# [Exercise]
Copy the following entries line for line, with no changes.

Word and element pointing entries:
============================================================

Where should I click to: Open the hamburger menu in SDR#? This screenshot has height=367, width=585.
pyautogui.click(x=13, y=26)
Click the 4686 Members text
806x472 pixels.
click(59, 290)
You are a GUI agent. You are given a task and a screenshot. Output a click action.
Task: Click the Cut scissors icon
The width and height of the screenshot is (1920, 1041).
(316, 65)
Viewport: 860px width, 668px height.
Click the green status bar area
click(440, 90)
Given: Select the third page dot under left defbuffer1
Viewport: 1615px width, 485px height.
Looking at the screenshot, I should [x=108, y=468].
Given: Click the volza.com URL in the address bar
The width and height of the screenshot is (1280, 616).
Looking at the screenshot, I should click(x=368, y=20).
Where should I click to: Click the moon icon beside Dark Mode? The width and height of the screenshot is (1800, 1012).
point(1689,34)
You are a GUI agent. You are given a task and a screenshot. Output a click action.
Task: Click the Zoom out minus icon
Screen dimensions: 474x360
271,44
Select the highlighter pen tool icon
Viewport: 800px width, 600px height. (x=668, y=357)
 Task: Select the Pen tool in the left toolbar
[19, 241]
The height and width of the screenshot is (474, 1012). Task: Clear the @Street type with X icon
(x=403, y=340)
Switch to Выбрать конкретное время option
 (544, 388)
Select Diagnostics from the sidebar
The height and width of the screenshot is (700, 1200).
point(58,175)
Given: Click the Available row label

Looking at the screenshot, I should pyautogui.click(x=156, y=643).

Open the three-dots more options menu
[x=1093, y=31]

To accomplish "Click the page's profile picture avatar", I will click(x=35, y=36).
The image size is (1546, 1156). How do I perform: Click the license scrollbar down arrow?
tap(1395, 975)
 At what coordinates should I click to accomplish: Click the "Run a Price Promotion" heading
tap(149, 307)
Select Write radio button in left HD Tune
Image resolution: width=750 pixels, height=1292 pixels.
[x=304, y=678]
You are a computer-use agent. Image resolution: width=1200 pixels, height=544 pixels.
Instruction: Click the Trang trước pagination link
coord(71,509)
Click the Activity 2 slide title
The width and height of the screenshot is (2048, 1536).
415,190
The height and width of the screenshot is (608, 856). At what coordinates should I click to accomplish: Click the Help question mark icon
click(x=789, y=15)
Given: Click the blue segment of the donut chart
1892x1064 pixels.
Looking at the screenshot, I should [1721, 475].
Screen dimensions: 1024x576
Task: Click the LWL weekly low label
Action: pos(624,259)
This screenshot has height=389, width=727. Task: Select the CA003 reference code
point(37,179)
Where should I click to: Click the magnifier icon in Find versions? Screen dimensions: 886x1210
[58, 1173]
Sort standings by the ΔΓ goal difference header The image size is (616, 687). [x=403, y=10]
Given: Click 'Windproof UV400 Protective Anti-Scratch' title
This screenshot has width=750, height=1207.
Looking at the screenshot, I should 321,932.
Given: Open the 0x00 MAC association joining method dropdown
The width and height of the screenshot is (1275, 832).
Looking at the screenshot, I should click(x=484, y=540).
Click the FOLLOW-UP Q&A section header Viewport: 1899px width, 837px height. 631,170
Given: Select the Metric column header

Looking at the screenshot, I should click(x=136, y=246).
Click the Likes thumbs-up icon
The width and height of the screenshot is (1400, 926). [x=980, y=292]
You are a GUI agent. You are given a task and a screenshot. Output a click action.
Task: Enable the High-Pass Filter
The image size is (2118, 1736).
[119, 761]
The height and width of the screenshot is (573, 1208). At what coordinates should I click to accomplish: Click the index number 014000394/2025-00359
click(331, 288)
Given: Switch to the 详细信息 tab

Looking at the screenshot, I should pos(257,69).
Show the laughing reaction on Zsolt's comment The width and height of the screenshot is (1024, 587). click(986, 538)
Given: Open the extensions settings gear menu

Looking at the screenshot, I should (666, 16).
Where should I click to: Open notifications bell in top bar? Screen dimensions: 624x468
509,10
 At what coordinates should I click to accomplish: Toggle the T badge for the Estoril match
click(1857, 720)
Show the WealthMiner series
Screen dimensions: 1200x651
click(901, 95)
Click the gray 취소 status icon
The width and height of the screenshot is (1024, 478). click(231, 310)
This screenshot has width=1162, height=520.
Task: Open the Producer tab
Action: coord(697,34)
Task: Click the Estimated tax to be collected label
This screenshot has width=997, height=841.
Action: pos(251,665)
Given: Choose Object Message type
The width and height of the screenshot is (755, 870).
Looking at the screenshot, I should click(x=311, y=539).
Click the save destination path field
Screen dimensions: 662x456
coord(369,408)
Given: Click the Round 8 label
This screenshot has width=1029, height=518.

============================================================

# [Reply to the exercise]
Where should I click to: Open the hamburger menu in SDR#? This screenshot has height=367, width=585.
pyautogui.click(x=13, y=26)
Click the 4686 Members text
806x472 pixels.
click(59, 290)
You are a GUI agent. You are given a task and a screenshot. Output a click action.
Task: Click the Cut scissors icon
The width and height of the screenshot is (1920, 1041).
(316, 65)
Viewport: 860px width, 668px height.
Click the green status bar area
click(440, 90)
Given: Select the third page dot under left defbuffer1
Viewport: 1615px width, 485px height.
Looking at the screenshot, I should [x=108, y=468].
Given: Click the volza.com URL in the address bar
The width and height of the screenshot is (1280, 616).
Looking at the screenshot, I should click(x=368, y=20).
Where should I click to: Click the moon icon beside Dark Mode? The width and height of the screenshot is (1800, 1012).
point(1689,34)
You are a GUI agent. You are given a task and a screenshot. Output a click action.
Task: Click the Zoom out minus icon
Screen dimensions: 474x360
271,44
Select the highlighter pen tool icon
Viewport: 800px width, 600px height. (x=668, y=357)
 Task: Select the Pen tool in the left toolbar
[19, 241]
The height and width of the screenshot is (474, 1012). Task: Clear the @Street type with X icon
(x=403, y=340)
Switch to Выбрать конкретное время option
 (544, 388)
Select Diagnostics from the sidebar
The height and width of the screenshot is (700, 1200).
point(58,175)
Given: Click the Available row label

Looking at the screenshot, I should pyautogui.click(x=156, y=643).

Open the three-dots more options menu
[x=1093, y=31]

To accomplish "Click the page's profile picture avatar", I will click(x=35, y=36).
The image size is (1546, 1156). How do I perform: Click the license scrollbar down arrow?
tap(1395, 975)
 At what coordinates should I click to accomplish: Click the "Run a Price Promotion" heading
tap(149, 307)
Select Write radio button in left HD Tune
Image resolution: width=750 pixels, height=1292 pixels.
[x=304, y=678]
You are a computer-use agent. Image resolution: width=1200 pixels, height=544 pixels.
Instruction: Click the Trang trước pagination link
coord(71,509)
Click the Activity 2 slide title
The width and height of the screenshot is (2048, 1536).
415,190
The height and width of the screenshot is (608, 856). At what coordinates should I click to accomplish: Click the Help question mark icon
click(x=789, y=15)
Given: Click the blue segment of the donut chart
1892x1064 pixels.
Looking at the screenshot, I should [1721, 475].
Screen dimensions: 1024x576
Task: Click the LWL weekly low label
Action: pos(624,259)
This screenshot has height=389, width=727. Task: Select the CA003 reference code
point(37,179)
Where should I click to: Click the magnifier icon in Find versions? Screen dimensions: 886x1210
[58, 1173]
Sort standings by the ΔΓ goal difference header The image size is (616, 687). [x=403, y=10]
Given: Click 'Windproof UV400 Protective Anti-Scratch' title
This screenshot has width=750, height=1207.
Looking at the screenshot, I should 321,932.
Given: Open the 0x00 MAC association joining method dropdown
The width and height of the screenshot is (1275, 832).
Looking at the screenshot, I should click(x=484, y=540).
Click the FOLLOW-UP Q&A section header Viewport: 1899px width, 837px height. 631,170
Given: Select the Metric column header

Looking at the screenshot, I should click(x=136, y=246).
Click the Likes thumbs-up icon
The width and height of the screenshot is (1400, 926). [x=980, y=292]
You are a GUI agent. You are given a task and a screenshot. Output a click action.
Task: Enable the High-Pass Filter
The image size is (2118, 1736).
[119, 761]
The height and width of the screenshot is (573, 1208). At what coordinates should I click to accomplish: Click the index number 014000394/2025-00359
click(331, 288)
Given: Switch to the 详细信息 tab

Looking at the screenshot, I should pos(257,69).
Show the laughing reaction on Zsolt's comment The width and height of the screenshot is (1024, 587). click(986, 538)
Given: Open the extensions settings gear menu

Looking at the screenshot, I should (666, 16).
Where should I click to: Open notifications bell in top bar? Screen dimensions: 624x468
509,10
 At what coordinates should I click to accomplish: Toggle the T badge for the Estoril match
click(1857, 720)
Show the WealthMiner series
Screen dimensions: 1200x651
click(901, 95)
Click the gray 취소 status icon
The width and height of the screenshot is (1024, 478). click(231, 310)
This screenshot has width=1162, height=520.
Task: Open the Producer tab
Action: coord(697,34)
Task: Click the Estimated tax to be collected label
This screenshot has width=997, height=841.
Action: pos(251,665)
Given: Choose Object Message type
The width and height of the screenshot is (755, 870).
Looking at the screenshot, I should click(x=311, y=539).
Click the save destination path field
Screen dimensions: 662x456
coord(369,408)
Given: Click the Round 8 label
This screenshot has width=1029, height=518.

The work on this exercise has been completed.